Define a projectile and derive the equation of its trajectory: $y = (\tan \theta_0)x - \frac{g}{2(v_0 \cos \theta_0)^2}x^2$.

(N/A) Definition: An object projected into the air,which then moves under the influence of gravity alone,is called a projectile,and its motion is called projectile motion.
Derivation:
Let an object be projected with an initial velocity $v_0$ at an angle $\theta_0$ with the horizontal.
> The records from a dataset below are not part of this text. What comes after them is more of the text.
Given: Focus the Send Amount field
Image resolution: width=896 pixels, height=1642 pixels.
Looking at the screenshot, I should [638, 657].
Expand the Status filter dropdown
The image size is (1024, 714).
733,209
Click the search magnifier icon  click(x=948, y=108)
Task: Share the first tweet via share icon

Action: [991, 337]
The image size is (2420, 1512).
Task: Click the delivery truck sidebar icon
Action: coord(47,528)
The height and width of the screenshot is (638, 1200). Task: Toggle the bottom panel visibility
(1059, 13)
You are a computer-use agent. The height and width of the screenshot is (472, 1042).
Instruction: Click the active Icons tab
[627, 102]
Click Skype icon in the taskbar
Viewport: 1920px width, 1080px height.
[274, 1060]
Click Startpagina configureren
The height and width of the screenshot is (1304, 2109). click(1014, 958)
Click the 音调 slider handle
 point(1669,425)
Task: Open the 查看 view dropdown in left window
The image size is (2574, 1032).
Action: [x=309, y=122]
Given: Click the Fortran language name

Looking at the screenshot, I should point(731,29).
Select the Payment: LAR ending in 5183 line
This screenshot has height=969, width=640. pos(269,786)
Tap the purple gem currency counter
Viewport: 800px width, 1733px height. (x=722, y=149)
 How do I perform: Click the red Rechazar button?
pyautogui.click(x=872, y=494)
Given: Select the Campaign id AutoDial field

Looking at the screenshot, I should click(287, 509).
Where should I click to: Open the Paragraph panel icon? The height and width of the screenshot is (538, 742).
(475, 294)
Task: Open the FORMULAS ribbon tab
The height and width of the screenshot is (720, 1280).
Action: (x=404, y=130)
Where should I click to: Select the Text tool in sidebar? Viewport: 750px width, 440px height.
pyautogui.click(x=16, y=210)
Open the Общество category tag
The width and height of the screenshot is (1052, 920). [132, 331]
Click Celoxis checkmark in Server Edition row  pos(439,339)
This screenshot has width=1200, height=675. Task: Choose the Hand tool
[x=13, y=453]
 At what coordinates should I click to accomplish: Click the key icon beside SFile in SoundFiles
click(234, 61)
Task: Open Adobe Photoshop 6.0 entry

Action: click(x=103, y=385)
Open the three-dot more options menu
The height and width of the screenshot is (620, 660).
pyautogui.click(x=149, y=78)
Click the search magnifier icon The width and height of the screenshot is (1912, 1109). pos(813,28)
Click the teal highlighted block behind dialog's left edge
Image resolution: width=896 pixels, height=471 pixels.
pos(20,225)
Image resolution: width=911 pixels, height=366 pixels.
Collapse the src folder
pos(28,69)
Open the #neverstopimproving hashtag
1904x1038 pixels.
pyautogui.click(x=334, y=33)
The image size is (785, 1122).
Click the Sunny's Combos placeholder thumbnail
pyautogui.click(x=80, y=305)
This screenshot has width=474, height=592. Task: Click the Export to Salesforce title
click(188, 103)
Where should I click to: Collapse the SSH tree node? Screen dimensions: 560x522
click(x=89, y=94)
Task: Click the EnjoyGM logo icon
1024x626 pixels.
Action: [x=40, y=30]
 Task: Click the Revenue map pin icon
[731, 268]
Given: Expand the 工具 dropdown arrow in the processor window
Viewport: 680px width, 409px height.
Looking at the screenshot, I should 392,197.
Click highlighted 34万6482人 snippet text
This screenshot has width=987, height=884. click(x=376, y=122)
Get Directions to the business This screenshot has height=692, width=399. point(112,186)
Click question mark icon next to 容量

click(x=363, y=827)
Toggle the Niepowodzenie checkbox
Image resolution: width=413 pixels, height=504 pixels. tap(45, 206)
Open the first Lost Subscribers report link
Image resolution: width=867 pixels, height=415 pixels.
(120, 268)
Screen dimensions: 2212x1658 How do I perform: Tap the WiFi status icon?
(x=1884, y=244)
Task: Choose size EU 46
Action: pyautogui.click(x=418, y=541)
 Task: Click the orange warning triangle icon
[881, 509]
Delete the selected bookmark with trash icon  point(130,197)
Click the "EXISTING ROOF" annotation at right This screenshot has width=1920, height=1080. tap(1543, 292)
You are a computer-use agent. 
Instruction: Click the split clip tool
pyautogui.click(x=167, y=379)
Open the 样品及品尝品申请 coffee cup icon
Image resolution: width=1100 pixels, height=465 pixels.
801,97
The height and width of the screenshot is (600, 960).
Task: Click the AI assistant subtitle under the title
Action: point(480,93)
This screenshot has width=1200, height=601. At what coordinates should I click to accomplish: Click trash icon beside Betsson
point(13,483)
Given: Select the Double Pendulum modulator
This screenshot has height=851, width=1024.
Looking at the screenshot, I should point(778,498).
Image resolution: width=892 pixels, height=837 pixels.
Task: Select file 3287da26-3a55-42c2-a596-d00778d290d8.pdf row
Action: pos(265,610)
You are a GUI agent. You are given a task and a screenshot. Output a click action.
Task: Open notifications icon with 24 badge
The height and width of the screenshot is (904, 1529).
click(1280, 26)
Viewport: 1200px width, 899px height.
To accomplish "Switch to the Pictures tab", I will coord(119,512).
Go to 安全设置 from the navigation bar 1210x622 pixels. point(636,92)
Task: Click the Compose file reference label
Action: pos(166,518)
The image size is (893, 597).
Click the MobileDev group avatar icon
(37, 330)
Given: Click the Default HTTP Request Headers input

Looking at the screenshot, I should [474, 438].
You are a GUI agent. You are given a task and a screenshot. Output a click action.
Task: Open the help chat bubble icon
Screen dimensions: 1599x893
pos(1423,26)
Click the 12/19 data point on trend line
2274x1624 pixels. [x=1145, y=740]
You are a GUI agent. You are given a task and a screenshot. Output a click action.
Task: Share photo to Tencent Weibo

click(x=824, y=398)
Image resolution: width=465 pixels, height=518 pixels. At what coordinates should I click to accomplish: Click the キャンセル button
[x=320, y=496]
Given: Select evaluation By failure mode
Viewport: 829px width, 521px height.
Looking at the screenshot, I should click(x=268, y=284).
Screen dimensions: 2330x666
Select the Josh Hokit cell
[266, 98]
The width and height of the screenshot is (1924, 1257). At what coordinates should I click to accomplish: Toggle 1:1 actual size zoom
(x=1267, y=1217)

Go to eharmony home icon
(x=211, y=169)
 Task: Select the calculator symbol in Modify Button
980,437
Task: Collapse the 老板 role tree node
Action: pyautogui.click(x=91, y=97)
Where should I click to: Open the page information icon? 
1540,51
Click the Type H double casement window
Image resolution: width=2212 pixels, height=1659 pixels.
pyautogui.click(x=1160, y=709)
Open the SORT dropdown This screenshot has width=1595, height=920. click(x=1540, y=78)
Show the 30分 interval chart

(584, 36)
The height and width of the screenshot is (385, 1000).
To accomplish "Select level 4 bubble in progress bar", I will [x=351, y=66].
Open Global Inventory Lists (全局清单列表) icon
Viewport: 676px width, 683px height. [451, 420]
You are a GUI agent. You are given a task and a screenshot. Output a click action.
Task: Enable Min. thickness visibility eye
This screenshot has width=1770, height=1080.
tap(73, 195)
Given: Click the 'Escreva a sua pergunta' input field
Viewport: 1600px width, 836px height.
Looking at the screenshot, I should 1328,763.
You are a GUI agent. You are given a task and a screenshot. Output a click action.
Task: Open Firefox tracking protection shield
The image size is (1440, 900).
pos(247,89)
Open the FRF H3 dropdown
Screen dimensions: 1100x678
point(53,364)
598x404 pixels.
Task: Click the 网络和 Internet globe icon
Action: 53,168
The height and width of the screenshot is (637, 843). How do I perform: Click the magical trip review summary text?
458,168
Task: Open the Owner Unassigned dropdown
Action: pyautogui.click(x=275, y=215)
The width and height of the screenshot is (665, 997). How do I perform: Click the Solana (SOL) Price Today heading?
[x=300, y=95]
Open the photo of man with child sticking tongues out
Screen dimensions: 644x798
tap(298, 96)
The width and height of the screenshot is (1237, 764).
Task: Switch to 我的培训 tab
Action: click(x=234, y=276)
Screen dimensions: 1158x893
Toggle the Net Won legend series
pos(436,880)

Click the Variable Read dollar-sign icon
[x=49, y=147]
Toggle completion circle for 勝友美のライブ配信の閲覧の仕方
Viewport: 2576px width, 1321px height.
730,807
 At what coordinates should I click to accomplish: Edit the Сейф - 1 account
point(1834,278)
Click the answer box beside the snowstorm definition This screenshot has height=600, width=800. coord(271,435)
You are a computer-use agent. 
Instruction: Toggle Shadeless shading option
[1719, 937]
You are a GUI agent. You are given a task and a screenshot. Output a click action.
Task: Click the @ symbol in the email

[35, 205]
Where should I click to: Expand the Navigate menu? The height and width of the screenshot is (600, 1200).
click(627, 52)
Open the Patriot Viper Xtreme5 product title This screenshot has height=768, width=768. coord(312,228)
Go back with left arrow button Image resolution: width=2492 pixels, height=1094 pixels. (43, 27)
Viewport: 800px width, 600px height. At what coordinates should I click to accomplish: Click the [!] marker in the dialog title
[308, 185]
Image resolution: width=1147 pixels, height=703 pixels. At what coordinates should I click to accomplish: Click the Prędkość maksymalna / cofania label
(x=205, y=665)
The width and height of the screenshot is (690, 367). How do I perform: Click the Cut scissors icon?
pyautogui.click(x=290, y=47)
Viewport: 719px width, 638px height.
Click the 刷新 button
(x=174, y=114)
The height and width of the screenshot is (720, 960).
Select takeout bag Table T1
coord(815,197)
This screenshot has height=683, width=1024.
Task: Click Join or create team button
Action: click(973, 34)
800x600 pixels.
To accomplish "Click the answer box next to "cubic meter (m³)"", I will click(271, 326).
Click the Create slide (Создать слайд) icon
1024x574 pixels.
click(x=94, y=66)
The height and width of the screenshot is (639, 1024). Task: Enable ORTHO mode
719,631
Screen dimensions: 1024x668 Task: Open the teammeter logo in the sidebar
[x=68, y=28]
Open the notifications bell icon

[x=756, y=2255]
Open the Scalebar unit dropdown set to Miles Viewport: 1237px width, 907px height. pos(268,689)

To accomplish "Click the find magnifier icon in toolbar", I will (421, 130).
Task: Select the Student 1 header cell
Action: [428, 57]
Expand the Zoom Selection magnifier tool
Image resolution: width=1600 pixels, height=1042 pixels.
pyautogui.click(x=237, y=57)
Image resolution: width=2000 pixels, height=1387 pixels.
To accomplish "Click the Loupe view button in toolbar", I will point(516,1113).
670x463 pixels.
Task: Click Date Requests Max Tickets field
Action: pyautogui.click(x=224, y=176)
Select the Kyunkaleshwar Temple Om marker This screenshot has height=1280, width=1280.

The components of initial velocity are $v_{0x} = v_0 \cos \theta_0$ and $v_{0y} = v_0 \sin \theta_0$.
The horizontal position at time $t$ is given by:
$x = (v_0 \cos \theta_0)t \implies t = \frac{x}{v_0 \cos \theta_0} \quad \dots(1)$
The vertical position at time $t$ is given by:
$y = (v_0 \sin \theta_0)t - \frac{1}{2}gt^2 \quad \dots(2)$
Substituting the value of $t$ from equation $(1)$ into equation $(2)$:
$y = (v_0 \sin \theta_0) \left( \frac{x}{v_0 \cos \theta_0} \right) - \frac{1}{2}g \left( \frac{x}{v_0 \cos \theta_0} \right)^2$
Simplifying the expression:
$y = x \tan \theta_0 - \frac{g}{2(v_0 \cos \theta_0)^2}x^2$
This is the equation of the trajectory of a projectile.